TEXTE DE LA PAGE ->

################

Tout comme le capitaine, dirigeant un équipage composé de jeunes lieutenants, la plupart de ses techniciens sortent tout juste de l’école. Il faut savoir que le réalisateur afin de mieux se préparer aux techniques de tournage modernes étaient retourné suivre des cours, se liant d’amitié avec certains élèves qu’il a embauché dans son film. Ce voyage maritime nous mènera jusqu’aux Galapagos, la terre connue au XIXème siècle comme la plus éloignée. Ce sera aussi la première fois qu’un blockbuster est tourné dans ces paysages. C’est grâce à tout cela que le film parle de son propre tournage.

L’enjeu scénaristique est aussi surprenant. En nous racontant une histoire de traque maritime, Weir en profite pour toucher une thématique plus vaste, qui aujourd’hui fait bien d’être rappelé. Sans fioriture, en restant simple, il nous surprend en reliant cette histoire à un tournant majeur de notre compréhension du vivant, grâce au personnage du médecin de bord, Stephen Maturnin. Si vous aussi vous recherchez un film, un soir, pour vivre une aventure, qui comme l’équipage vous changera à jamais, je ne peux que vous invitez à embarquer « à l’autre bout du monde » pour découvrir une époque que l’on a oublié et qu’il est important de se souvenir : celui où l’homme croyait au divin pour des raisons d’éducation et où la science commençait à comprendre et à étudier le vivant.

################

DONNÉES PRÉSENTÉES ->
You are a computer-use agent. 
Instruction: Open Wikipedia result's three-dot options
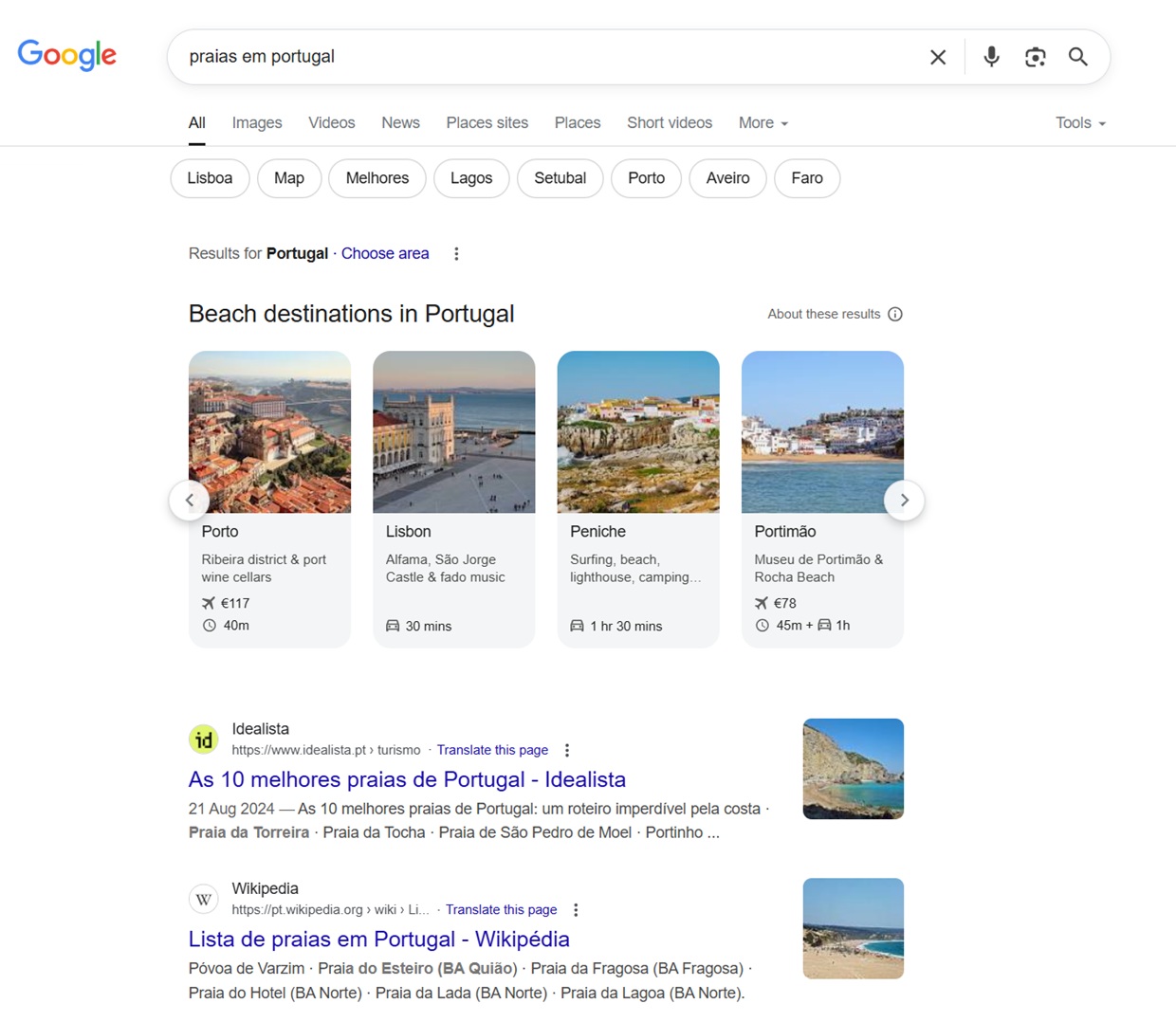tap(576, 910)
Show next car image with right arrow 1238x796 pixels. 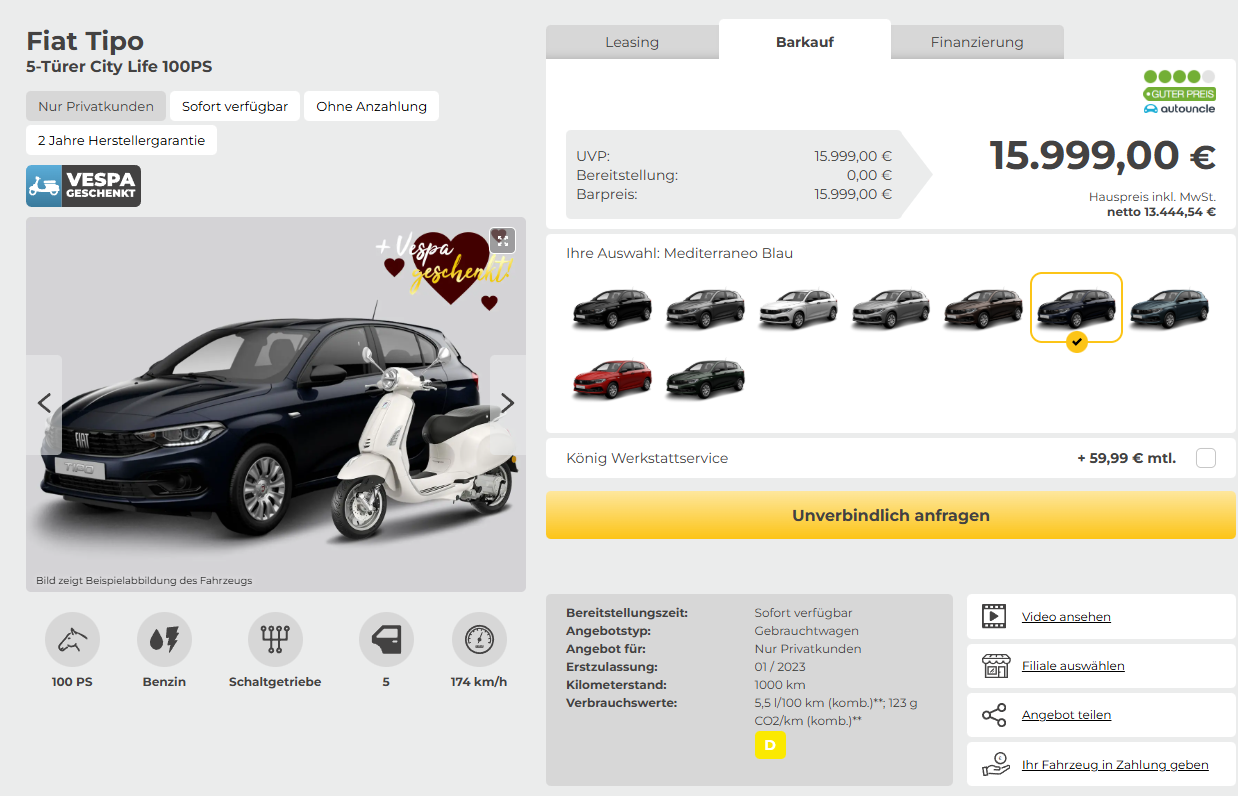[507, 403]
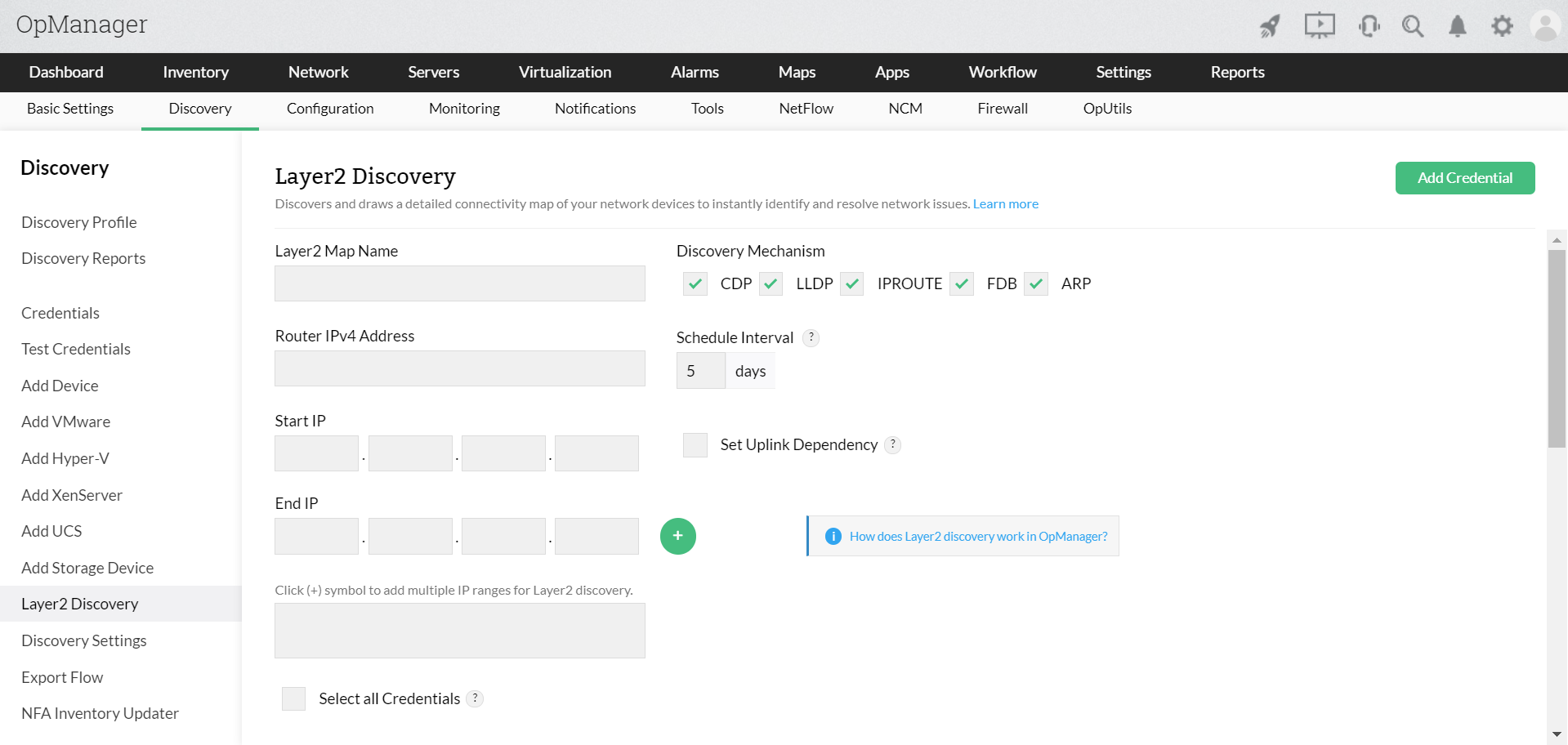This screenshot has height=745, width=1568.
Task: Click the headset support icon
Action: pyautogui.click(x=1369, y=26)
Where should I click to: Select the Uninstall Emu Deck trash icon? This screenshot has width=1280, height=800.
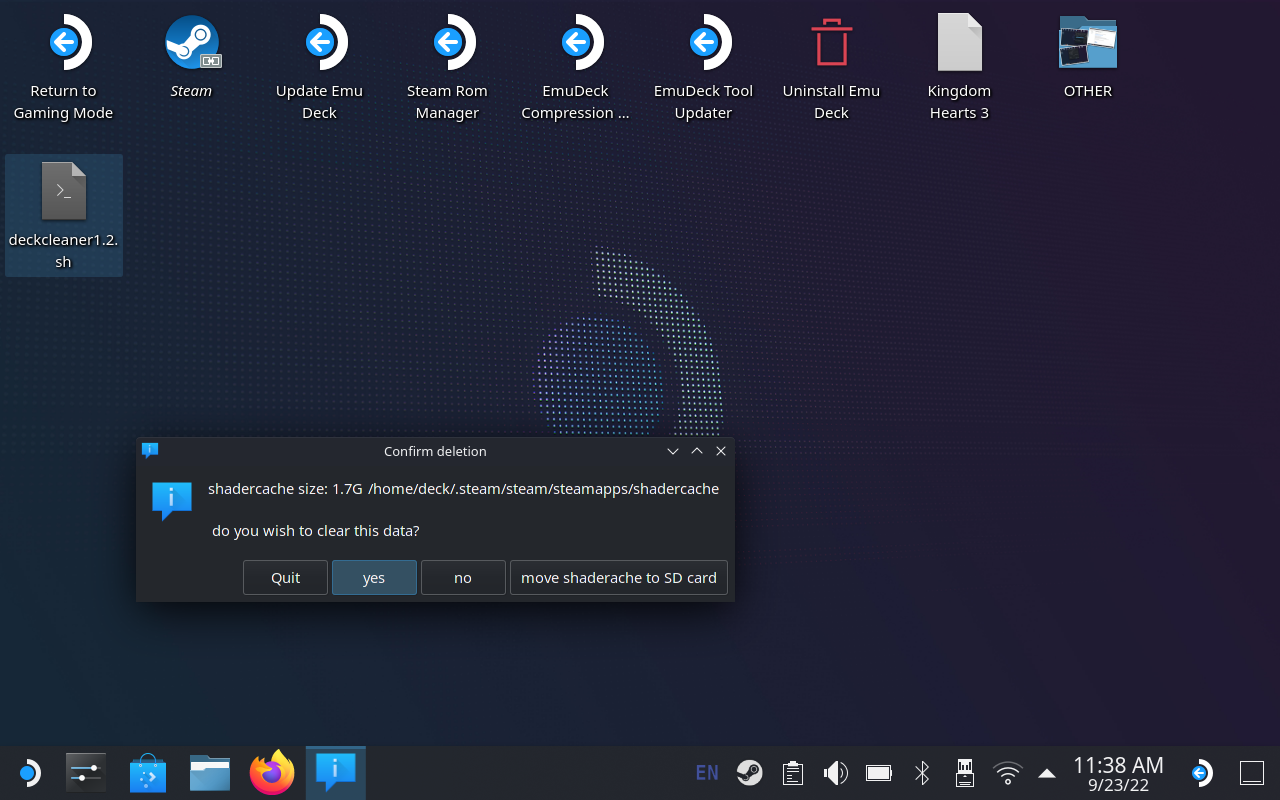tap(831, 44)
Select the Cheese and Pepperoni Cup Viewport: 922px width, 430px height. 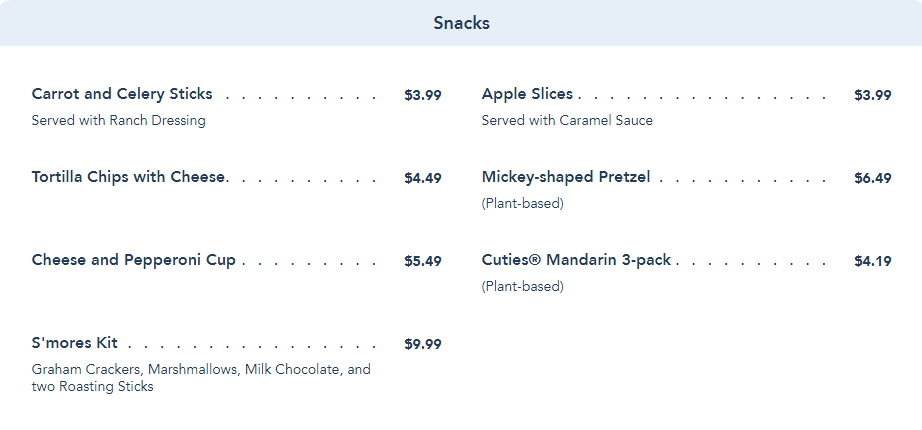pos(134,260)
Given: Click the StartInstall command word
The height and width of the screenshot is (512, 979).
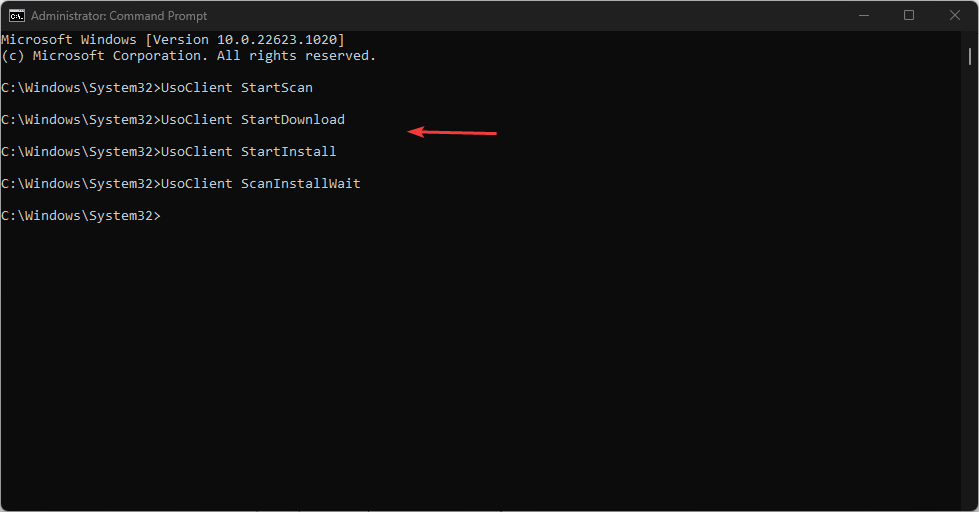Looking at the screenshot, I should tap(288, 151).
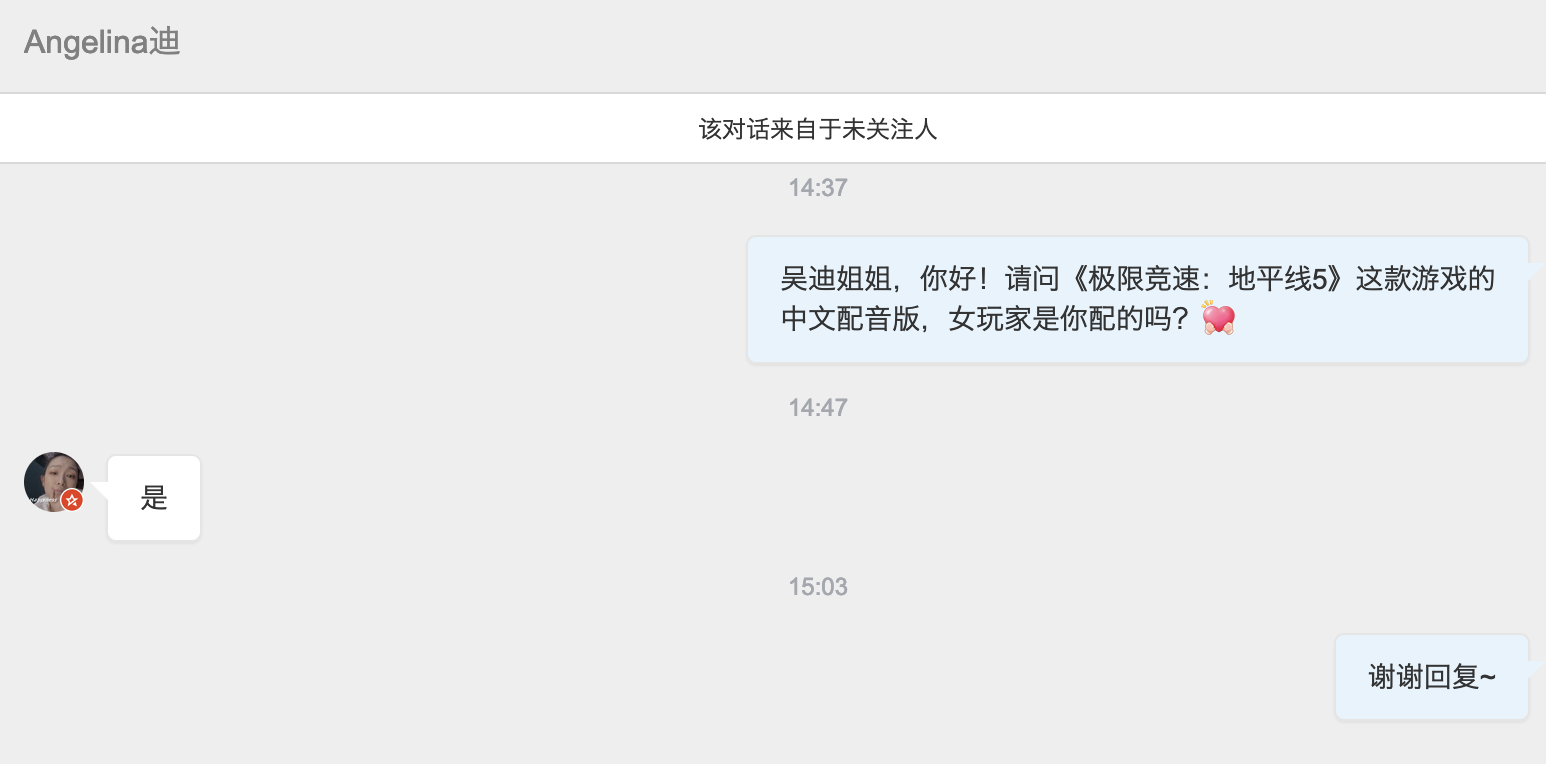Click the 14:47 timestamp
This screenshot has width=1546, height=764.
click(x=818, y=408)
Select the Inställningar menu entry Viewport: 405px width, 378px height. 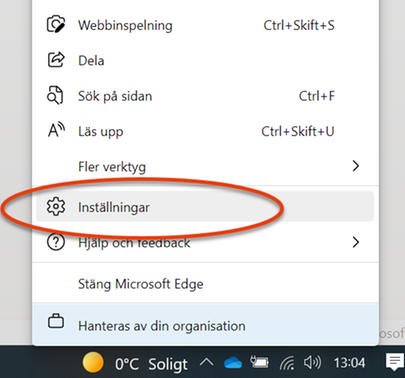click(205, 207)
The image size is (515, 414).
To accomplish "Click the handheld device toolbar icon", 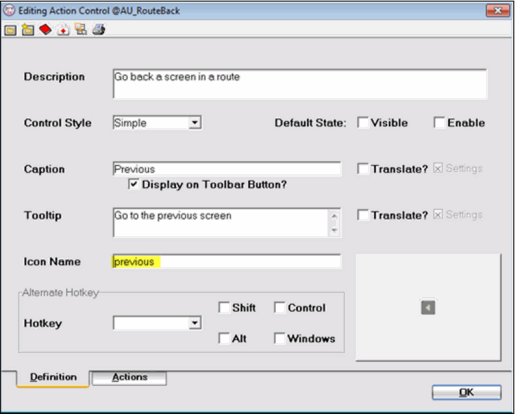I will click(x=99, y=30).
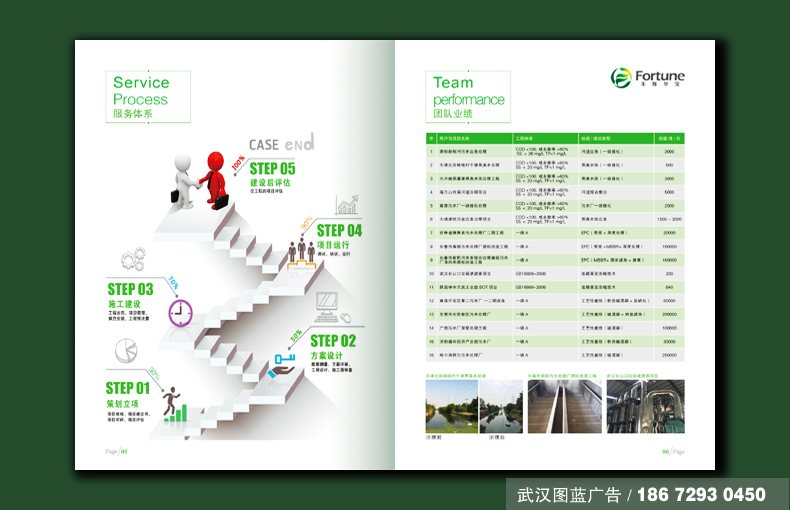Click the grey pie chart icon above STEP 01

[x=126, y=351]
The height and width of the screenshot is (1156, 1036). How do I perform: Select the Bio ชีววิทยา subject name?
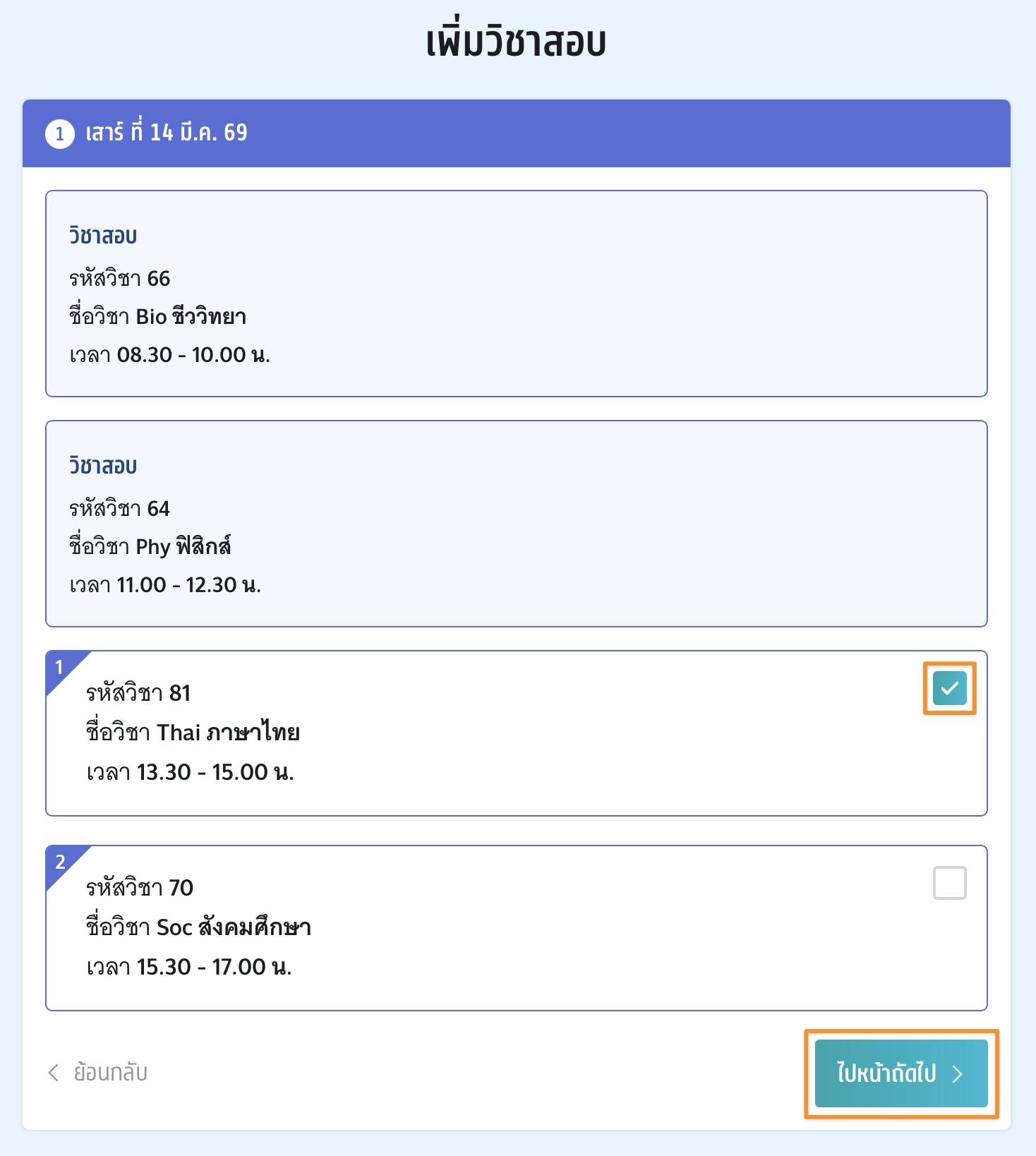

################

LISTE DES TÂCHES ->
A: D'après la critique, jusqu'où mène le voyage maritime du film ?
B: Recopiez le passage de la critique qui commence aux mots « Tout comme le » et s'arrête après « son propre tournage. », en substituant « Açores » à « Galapagos ».
Les enregistrements forment un matériau distinct de la critique.

RÉSULTATS FINAUX ->
A: Jusqu'aux Galapagos, la terre connue au XIXème siècle comme la plus éloignée.

B:
Tout comme le capitaine, dirigeant un équipage composé de jeunes lieutenants, la plupart de ses techniciens sortent tout juste de l’école. Il faut savoir que le réalisateur afin de mieux se préparer aux techniques de tournage modernes étaient retourné suivre des cours, se liant d’amitié avec certains élèves qu’il a embauché dans son film. Ce voyage maritime nous mènera jusqu’aux Açores, la terre connue au XIXème siècle comme la plus éloignée. Ce sera aussi la première fois qu’un blockbuster est tourné dans ces paysages. C’est grâce à tout cela que le film parle de son propre tournage.